*WHAT YOU SHOULD DO:* Please show all lines of the records that include "category".

(Stored records)
* * * * *
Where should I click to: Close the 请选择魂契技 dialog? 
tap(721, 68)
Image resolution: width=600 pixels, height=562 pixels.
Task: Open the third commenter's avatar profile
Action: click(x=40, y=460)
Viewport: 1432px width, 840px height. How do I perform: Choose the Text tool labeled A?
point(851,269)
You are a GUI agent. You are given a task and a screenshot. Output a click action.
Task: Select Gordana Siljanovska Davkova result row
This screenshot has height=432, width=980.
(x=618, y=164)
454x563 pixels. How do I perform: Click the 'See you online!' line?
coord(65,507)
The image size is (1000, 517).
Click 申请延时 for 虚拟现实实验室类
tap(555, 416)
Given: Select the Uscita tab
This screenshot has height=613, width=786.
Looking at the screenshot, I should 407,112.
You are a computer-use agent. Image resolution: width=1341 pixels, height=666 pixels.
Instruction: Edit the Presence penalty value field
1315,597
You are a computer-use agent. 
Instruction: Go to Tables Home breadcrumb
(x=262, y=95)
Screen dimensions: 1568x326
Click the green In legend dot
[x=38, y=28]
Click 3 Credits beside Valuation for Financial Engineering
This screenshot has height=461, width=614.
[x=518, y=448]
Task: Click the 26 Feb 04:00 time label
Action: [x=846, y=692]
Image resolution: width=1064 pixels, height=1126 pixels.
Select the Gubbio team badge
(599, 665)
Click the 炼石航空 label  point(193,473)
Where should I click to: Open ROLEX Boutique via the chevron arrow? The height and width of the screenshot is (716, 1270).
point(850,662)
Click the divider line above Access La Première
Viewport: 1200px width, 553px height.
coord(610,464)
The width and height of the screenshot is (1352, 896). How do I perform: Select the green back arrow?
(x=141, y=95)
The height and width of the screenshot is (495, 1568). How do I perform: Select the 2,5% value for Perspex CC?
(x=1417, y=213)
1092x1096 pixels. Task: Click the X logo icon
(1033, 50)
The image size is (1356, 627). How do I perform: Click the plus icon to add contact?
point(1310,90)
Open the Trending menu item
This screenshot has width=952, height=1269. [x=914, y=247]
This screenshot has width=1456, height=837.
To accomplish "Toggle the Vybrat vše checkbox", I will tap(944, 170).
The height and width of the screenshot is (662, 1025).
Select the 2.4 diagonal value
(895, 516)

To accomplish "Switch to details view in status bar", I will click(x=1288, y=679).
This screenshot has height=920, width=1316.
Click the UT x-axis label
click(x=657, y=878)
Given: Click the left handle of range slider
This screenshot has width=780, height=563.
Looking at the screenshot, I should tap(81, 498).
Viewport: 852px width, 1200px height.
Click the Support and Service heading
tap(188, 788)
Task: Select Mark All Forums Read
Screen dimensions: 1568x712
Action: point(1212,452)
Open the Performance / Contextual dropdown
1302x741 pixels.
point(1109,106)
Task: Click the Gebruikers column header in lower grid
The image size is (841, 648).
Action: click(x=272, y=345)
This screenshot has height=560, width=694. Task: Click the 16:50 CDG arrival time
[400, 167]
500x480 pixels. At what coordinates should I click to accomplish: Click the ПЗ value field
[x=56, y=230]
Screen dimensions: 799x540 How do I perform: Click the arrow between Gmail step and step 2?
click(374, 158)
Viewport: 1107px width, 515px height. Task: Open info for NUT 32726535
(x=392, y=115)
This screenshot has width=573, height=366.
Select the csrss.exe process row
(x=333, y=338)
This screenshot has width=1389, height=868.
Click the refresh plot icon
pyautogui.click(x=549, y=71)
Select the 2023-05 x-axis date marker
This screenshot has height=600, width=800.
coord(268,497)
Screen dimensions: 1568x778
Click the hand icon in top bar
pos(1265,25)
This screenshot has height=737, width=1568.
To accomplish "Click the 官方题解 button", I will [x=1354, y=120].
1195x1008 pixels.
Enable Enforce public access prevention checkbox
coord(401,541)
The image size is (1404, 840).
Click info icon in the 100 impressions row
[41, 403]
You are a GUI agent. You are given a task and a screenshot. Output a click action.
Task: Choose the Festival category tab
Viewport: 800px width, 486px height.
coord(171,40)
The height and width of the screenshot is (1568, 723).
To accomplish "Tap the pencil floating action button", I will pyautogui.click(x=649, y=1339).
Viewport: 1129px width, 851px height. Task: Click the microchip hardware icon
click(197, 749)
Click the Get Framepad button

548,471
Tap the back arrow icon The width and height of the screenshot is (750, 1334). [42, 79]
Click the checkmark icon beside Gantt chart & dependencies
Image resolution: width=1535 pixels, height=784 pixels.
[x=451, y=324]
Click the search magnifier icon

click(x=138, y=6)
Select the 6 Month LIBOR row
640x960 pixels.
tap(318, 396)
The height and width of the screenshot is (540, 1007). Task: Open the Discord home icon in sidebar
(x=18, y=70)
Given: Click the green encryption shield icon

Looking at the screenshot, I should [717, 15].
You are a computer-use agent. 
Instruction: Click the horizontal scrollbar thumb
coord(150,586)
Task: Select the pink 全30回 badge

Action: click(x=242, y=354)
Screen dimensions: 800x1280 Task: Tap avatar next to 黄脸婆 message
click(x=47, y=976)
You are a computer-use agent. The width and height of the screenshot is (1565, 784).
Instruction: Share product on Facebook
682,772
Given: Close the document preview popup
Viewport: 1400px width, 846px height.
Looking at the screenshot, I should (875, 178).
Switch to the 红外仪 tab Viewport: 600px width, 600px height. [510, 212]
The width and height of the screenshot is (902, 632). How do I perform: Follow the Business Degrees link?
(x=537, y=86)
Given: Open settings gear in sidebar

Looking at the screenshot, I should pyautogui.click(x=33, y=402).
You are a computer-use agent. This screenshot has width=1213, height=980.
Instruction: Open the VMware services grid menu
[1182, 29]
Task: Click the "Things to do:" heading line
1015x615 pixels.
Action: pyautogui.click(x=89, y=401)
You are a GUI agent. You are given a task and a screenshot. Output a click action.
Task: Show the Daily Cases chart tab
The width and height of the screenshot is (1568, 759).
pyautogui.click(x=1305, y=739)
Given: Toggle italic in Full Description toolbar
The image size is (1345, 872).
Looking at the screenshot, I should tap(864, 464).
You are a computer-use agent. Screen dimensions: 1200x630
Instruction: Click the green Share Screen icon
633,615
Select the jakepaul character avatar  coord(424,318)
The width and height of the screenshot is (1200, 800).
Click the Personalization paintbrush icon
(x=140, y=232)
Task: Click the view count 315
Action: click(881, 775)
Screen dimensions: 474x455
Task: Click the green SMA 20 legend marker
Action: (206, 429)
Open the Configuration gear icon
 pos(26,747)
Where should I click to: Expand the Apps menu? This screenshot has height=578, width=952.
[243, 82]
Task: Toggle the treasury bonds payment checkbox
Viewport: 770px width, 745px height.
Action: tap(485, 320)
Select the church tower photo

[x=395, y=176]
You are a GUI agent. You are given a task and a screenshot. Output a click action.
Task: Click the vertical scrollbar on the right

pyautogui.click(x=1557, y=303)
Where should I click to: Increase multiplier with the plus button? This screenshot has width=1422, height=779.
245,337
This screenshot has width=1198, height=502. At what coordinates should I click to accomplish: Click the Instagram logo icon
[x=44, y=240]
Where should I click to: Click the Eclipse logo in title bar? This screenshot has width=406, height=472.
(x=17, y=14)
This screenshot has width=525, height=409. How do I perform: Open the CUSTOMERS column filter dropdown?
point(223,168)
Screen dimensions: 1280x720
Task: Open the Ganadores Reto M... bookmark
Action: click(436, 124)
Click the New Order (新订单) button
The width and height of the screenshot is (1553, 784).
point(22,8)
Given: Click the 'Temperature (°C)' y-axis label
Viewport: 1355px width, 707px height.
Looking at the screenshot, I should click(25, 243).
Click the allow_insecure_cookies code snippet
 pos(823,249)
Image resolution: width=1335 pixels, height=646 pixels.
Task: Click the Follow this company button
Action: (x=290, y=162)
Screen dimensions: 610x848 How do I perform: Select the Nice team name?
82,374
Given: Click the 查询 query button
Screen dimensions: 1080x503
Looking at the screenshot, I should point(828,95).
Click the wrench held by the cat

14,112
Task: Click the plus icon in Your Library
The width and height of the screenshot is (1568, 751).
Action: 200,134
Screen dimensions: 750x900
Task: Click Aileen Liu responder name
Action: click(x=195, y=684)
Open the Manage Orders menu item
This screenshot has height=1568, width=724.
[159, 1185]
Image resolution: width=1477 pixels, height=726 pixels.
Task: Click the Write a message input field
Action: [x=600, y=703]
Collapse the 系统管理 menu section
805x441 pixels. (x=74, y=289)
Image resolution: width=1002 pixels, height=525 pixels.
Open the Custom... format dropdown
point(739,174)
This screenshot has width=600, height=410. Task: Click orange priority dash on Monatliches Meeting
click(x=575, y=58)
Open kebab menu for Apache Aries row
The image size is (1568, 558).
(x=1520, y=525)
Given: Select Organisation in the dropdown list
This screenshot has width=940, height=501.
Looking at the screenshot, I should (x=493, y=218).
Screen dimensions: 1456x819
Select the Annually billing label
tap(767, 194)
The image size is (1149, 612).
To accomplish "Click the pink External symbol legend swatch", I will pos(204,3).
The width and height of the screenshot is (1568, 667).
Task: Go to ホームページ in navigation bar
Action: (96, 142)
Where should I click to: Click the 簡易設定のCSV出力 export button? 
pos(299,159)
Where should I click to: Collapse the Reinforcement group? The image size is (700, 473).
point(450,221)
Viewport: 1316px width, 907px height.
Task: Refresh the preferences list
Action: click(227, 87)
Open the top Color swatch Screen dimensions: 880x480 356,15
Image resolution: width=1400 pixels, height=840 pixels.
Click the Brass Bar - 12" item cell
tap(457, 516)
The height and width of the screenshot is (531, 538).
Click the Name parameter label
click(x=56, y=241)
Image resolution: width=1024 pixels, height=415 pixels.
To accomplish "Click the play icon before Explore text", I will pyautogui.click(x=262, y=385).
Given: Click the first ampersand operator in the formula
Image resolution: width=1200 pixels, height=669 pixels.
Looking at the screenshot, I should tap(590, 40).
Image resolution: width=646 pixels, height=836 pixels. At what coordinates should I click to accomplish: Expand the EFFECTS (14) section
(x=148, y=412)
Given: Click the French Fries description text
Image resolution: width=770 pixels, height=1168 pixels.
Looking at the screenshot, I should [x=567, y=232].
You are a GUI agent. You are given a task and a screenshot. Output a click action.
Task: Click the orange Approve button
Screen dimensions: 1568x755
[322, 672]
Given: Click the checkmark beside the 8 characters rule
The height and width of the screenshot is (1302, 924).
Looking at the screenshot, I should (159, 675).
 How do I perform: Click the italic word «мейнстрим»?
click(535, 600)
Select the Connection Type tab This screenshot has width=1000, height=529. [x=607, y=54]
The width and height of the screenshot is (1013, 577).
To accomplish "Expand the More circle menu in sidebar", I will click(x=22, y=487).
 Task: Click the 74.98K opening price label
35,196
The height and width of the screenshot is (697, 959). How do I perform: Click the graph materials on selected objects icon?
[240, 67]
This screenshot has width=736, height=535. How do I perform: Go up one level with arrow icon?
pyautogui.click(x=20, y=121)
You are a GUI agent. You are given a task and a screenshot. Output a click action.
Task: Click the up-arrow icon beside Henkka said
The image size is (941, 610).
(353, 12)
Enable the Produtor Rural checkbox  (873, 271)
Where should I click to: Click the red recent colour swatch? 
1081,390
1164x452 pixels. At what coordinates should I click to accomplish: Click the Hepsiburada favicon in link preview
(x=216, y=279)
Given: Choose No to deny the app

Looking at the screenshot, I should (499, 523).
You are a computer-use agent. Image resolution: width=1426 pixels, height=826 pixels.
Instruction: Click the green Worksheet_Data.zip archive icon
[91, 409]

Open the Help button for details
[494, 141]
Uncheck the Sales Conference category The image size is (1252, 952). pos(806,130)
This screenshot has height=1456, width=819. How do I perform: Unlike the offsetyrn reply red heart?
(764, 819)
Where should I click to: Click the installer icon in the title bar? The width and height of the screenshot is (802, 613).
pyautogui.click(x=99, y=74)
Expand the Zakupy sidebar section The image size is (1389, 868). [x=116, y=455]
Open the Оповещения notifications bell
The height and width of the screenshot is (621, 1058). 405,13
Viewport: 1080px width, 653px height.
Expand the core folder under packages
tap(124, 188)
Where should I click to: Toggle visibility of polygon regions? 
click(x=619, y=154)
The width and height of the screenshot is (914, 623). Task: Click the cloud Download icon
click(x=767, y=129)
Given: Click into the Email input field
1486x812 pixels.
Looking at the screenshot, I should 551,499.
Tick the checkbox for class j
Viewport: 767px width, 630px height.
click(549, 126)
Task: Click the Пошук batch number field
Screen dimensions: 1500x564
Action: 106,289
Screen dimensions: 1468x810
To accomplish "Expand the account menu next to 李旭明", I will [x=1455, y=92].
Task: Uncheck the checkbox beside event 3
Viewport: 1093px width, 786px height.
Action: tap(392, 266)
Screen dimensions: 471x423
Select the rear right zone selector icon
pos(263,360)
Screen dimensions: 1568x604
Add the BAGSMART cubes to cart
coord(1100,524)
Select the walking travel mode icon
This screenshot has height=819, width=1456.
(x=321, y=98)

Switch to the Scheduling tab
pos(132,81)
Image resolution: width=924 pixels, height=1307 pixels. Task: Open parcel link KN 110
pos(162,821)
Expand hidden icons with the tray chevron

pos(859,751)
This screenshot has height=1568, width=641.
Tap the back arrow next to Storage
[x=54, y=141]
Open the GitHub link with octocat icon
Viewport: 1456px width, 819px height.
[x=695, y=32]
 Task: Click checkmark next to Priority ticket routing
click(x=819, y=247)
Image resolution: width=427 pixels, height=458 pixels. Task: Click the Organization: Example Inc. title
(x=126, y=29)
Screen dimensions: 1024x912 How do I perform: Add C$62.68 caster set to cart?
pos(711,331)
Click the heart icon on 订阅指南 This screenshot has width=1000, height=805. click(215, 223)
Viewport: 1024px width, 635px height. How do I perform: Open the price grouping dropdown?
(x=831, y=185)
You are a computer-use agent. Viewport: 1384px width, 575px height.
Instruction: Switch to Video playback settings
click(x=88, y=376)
* * * * *
*SOLUTION TO THE EXERCISE:*
Task: Choose the Festival category tab
Uncheck the Sales Conference category The image size is (1252, 952). pos(806,130)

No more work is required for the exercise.